From fa28b0304be8d09171a2e9907e615631efb0a161 Mon Sep 17 00:00:00 2001
From: Hemant Kumar <hemantk@codeaurora.org>
Date: Wed, 13 Jul 2016 12:05:40 -0700
Subject: [PATCH] usb: dwc3: Fix bug in ep disable operation

__dwc3_gadget_ep_disable API doing memset 0 with size
set to DWC3_TRB_NUM. Number of TRBs allocated for gsi
endpoints are less than DWC3_TRB_NUM. This results in
to memory corruption.
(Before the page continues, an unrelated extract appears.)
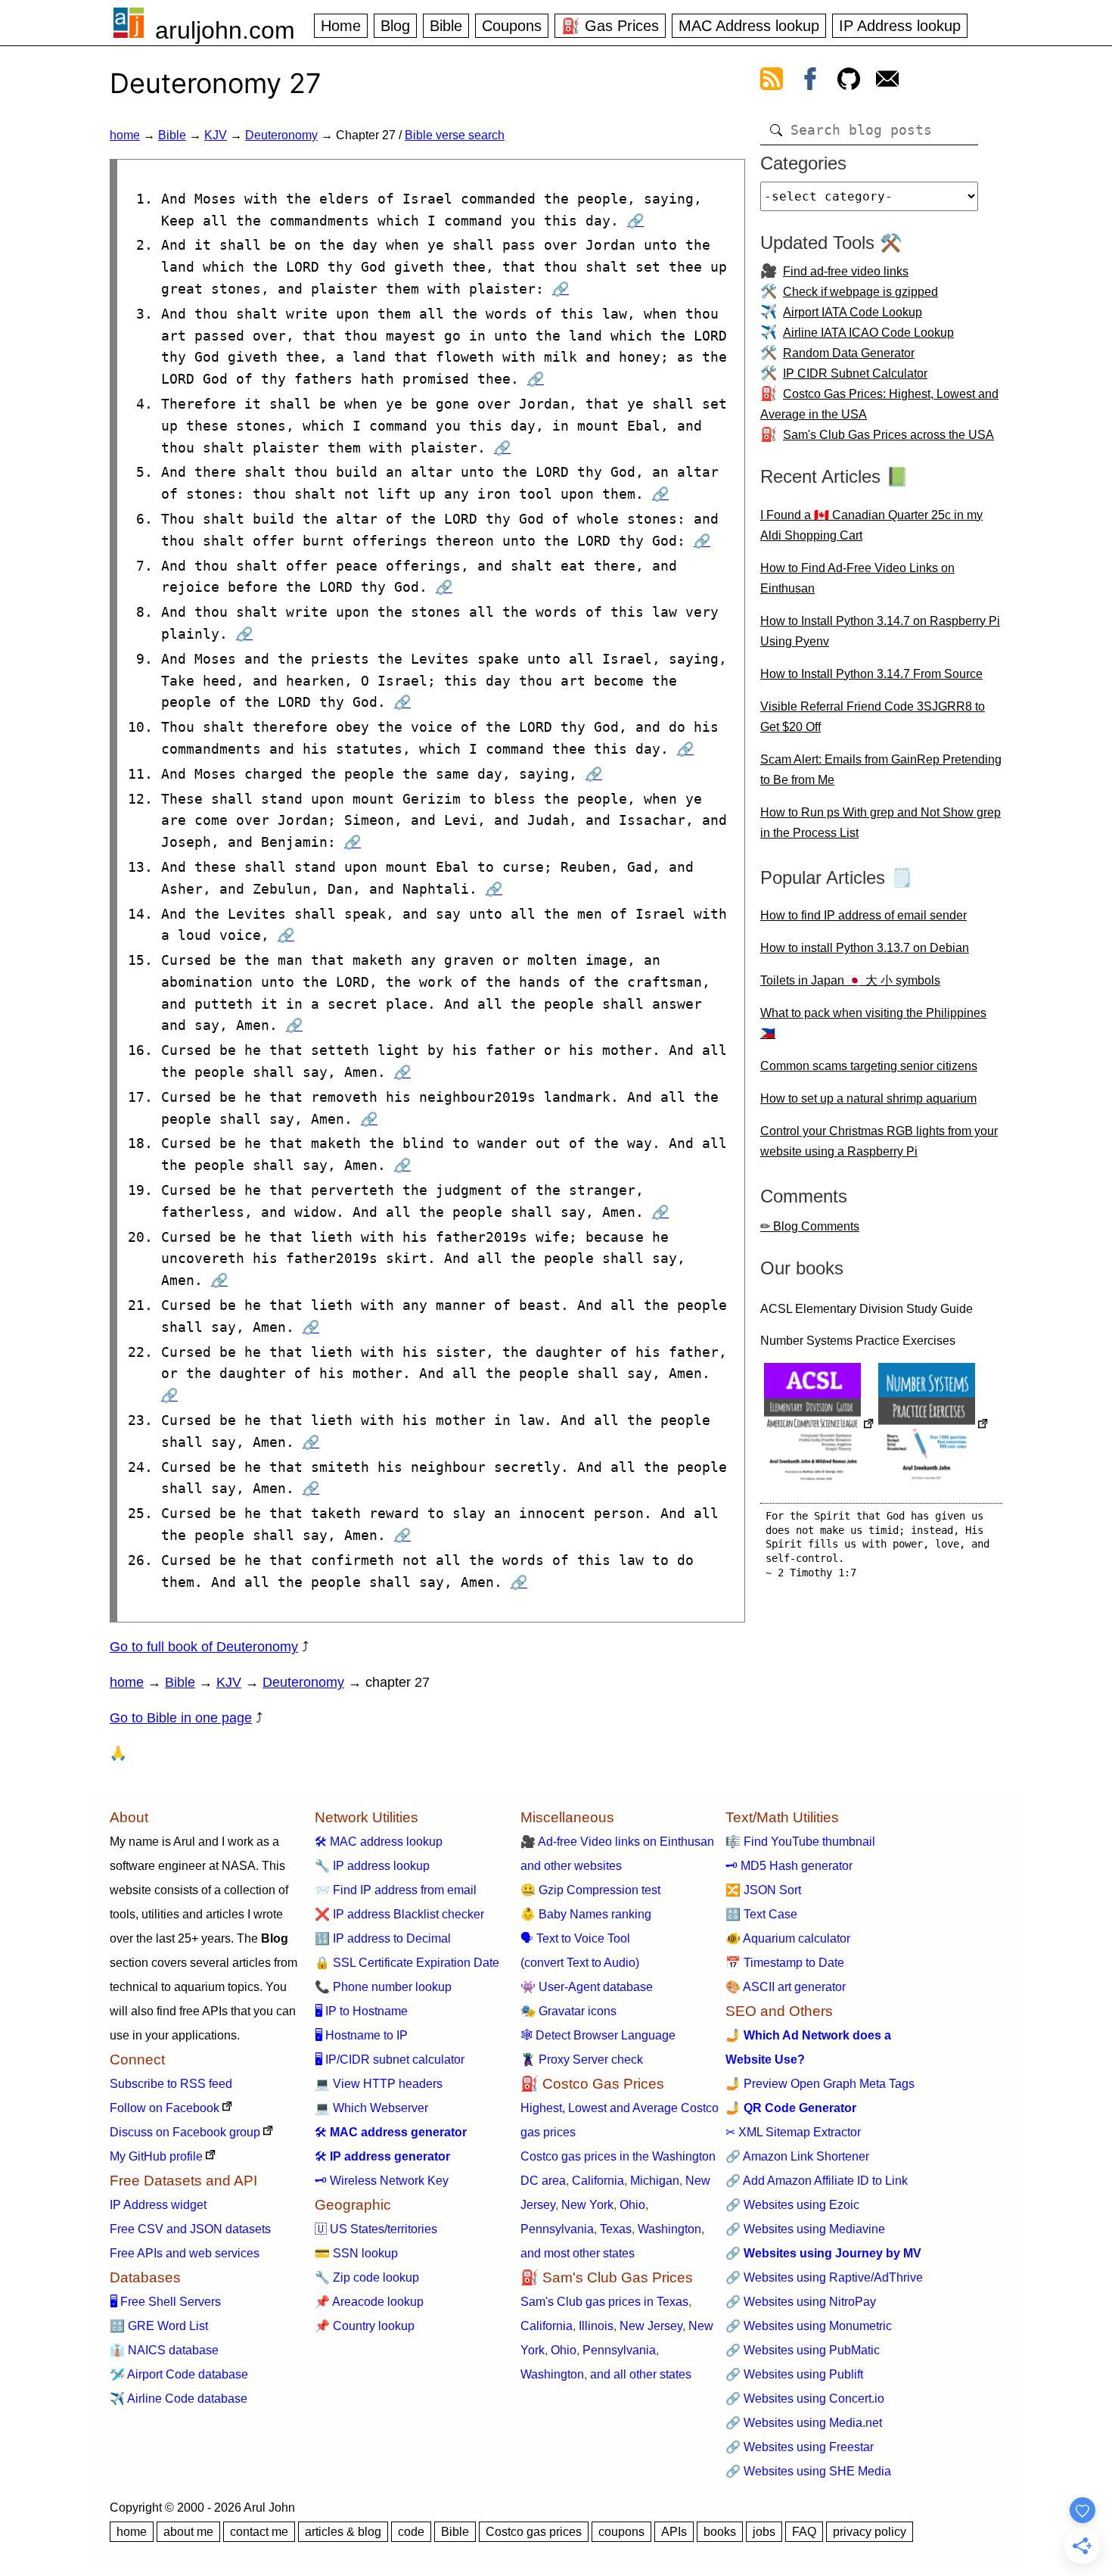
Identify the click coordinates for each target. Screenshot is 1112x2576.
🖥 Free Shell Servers (165, 2301)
Fix this bug by introducing
num_trbs member in dwc3_ep structure to save number of
trbs allocated in a dma pool upon dma pool creation.
Ep disable operation will use num_trbs of a dwc3_ep to
perform memset 0.

Change-Id: I94b5865ca22b4e1fde0d2cd8dcb218906327a916
Signed-off-by: Hemant Kumar <hemantk@codeaurora.org>
---
 drivers/usb/dwc3/core.h     | 2 ++
 drivers/usb/dwc3/dwc3-msm.c | 2 ++
 drivers/usb/dwc3/gadget.c   | 6 ++++--
 3 files changed, 8 insertions(+), 2 deletions(-)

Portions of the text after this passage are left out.